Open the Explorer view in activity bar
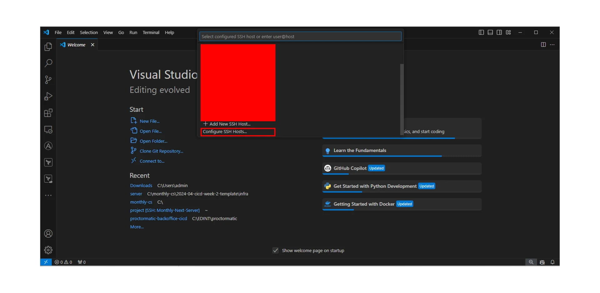 point(48,47)
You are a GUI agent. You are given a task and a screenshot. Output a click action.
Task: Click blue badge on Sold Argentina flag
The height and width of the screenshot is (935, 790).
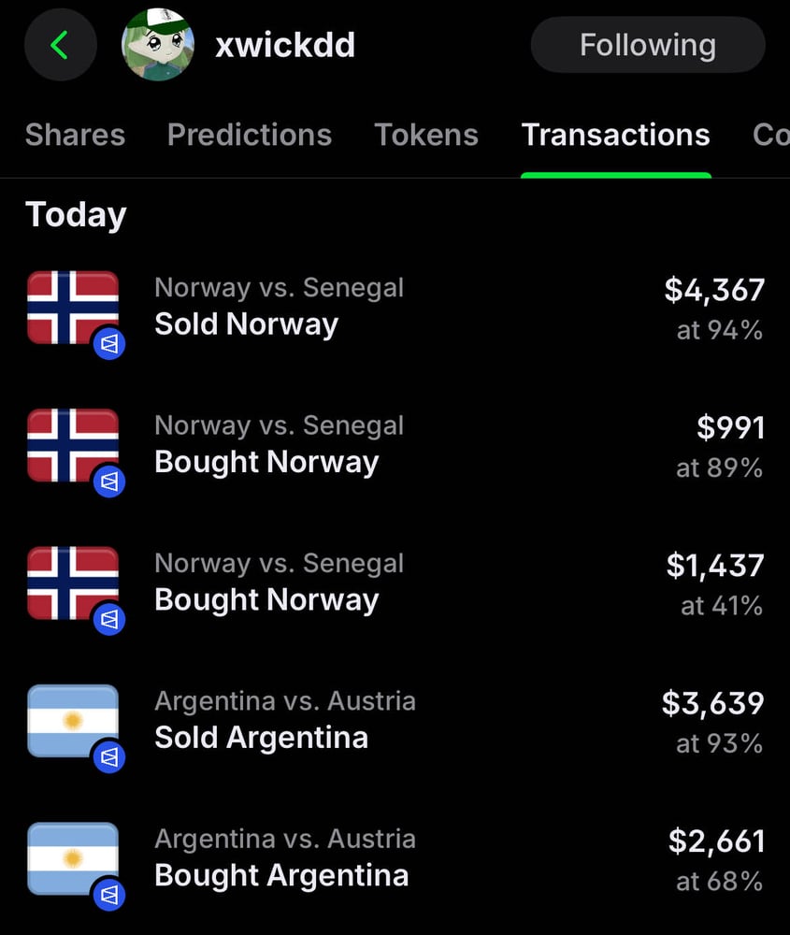pos(109,756)
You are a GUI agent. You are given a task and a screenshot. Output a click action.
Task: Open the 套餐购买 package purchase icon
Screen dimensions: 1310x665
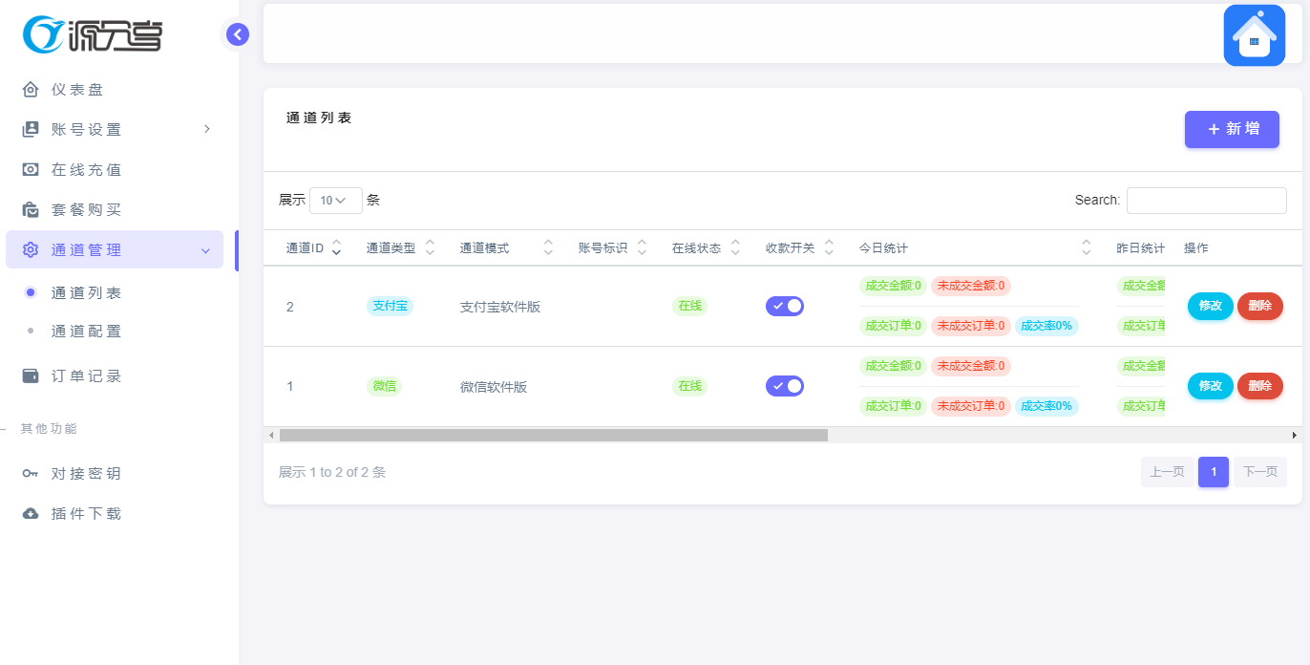30,209
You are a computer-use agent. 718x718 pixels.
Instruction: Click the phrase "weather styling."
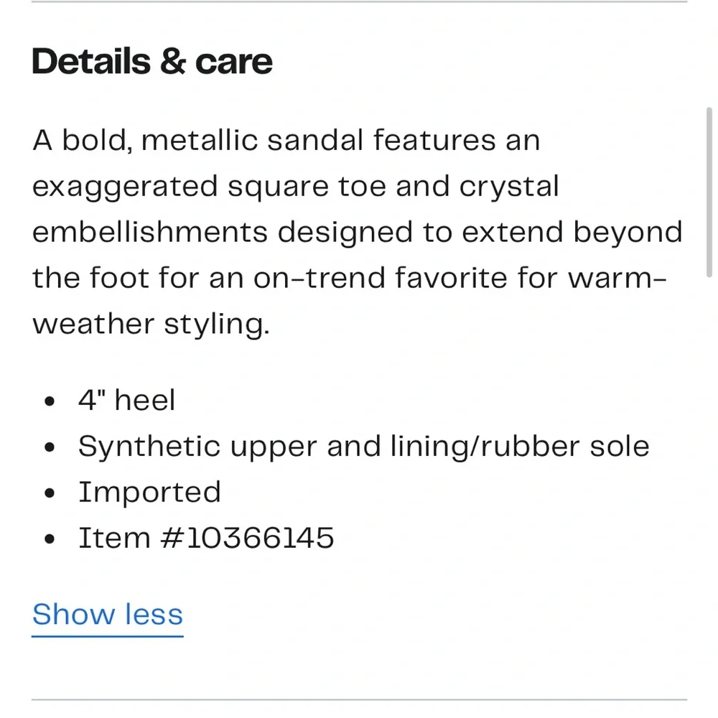pyautogui.click(x=151, y=325)
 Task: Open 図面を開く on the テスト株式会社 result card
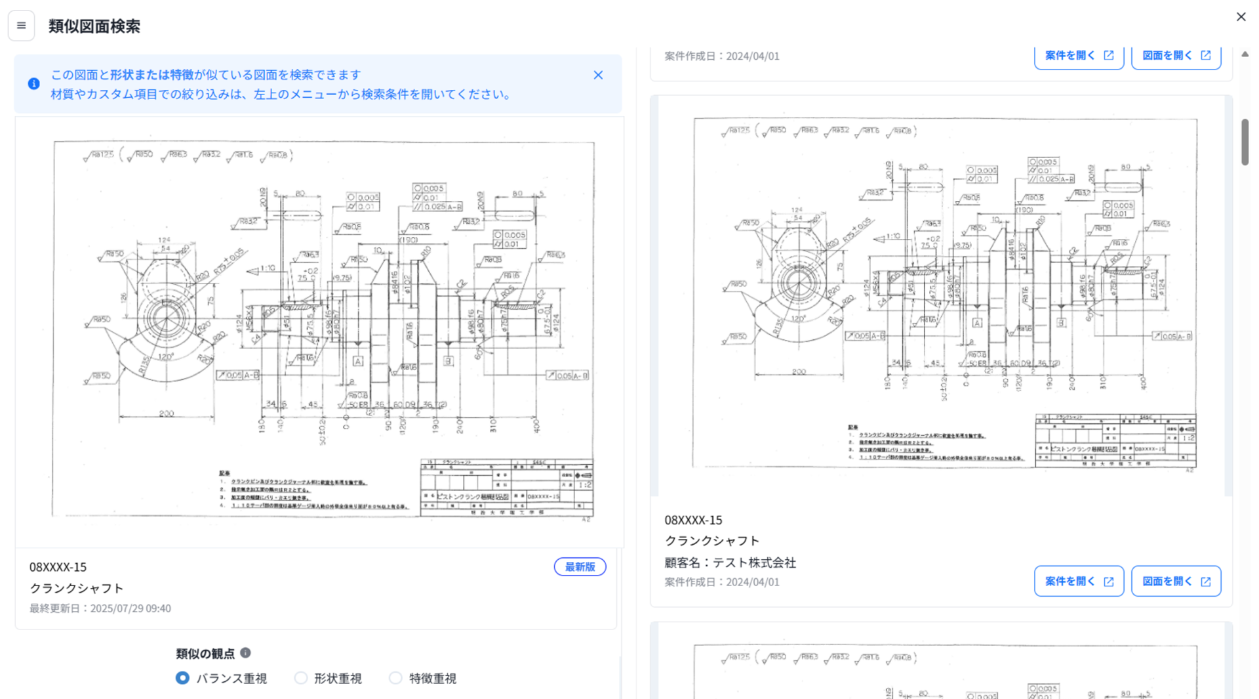[1176, 582]
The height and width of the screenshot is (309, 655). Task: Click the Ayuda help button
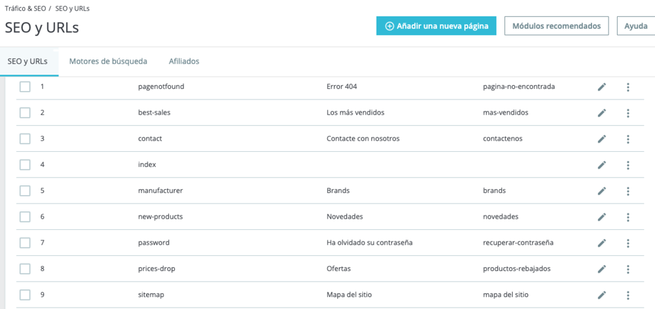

━━━━━━━━━━━━━━━━━━━━

EXERCISE DETAILS
Please restate exactly the lines from the one containing "The height and width of the screenshot is (935, 790)." down to the end of the material, both ends kept, and do not include the pictures.

EXERCISE RESULT
The height and width of the screenshot is (935, 790).
pos(109,756)
You are a GUI agent. You are given a task and a screenshot. Output a click action.
Task: Open the 套餐购买 package purchase icon
Screen dimensions: 1310x665
30,209
You are a computer-use agent. 718x718 pixels.
Instruction: Click the phrase "weather styling."
pyautogui.click(x=151, y=325)
 Task: Open 図面を開く on the テスト株式会社 result card
[1176, 582]
The height and width of the screenshot is (309, 655). Task: Click the Ayuda help button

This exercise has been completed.